I disagree. Either the protection would be a the disk drive level, WMP would have different keys for every copy, or hard-drive based software would be outside of the realm of CPRM. If the protection is at the disk drive level, WMP would rely on the hard drive to provide keys and decoding, and by distributing keys you would only be limiting your own ability to play new media. If each copy of WMP has its own keys, then again, you aren't damaging Microsoft, but you may be linking yourself to the crime. If you compromise two keys, then Microsoft may me able to link you to breaking the keys.

However, I doubt that this tech will be used on hard drives. They would have to standardize the encryption, which they don't want to do. More likely is that CD-ROM and DVD-ROM drives will be unable to play CPRM CDs at all. We'll complain, the content providers will say tough shit, buy a new CD player. Since all previous technology would become obselete, I doubt this will catch on like wildfire.

Re:So you can't save it.. [OT]

[evanbd]

Speaking of which, I think I have access to an older copy (which does do ASF). I don't have it, but I'm pretty sure a friend does. Email me if you can't find it online, but it'll be a few days before I reply, so go look for it online first. Also, it's GPL, so the old source should be out there if someone wants to integrate into new source and release anonymously on freenet. That'd be cool. I don't program well enough though. BTW, it's a very good tool for what it does (Linear video editing; Premiere and the like are non-linear; VDub is NOT useful for NLE tasks).

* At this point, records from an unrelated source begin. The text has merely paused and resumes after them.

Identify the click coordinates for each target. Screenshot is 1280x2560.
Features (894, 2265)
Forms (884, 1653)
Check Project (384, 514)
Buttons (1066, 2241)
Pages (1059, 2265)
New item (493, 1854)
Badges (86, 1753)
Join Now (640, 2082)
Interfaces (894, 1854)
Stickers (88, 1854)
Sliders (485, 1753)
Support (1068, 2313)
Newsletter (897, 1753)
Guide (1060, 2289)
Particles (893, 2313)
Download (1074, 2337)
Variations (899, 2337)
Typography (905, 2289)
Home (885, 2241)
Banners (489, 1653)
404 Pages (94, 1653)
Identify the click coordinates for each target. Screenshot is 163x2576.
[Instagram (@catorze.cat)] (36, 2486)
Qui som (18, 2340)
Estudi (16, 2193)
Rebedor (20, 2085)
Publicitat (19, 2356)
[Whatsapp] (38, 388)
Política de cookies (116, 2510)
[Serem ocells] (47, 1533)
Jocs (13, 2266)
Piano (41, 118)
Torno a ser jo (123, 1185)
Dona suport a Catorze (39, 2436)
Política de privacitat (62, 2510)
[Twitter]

Re:You are showing your age.

[Technician]

Most users here have never seen anything that uses serial data at mechanical speeds. I have forgotten, is that one of the original machines using 5 bits and 1 1/2 stop bits, or is it one of the newer 7/8 bit machines? Last time I saw a functioning Teletype was about 15 years ago. I do remember they did not impliment any copy protection. ;-) Just oad the punched tape and you could get a printout, with a carbon copy and punch a new tape on the punch that was a bit for bit duplicate of the original. Maybe we will have to go back to these and demand our sereaming data at 65 bps.

Re:So you can't save it..

[praedor]

Of course you can save it. It is buffered to your harddrive, in a temp directory under some bizarro name. All you have to do is NOT close your player after viewing it and do a search of your temp files looking for a big file in the many megabytes range. Chances are that is the video. Copy it to another name somewhere and you have it.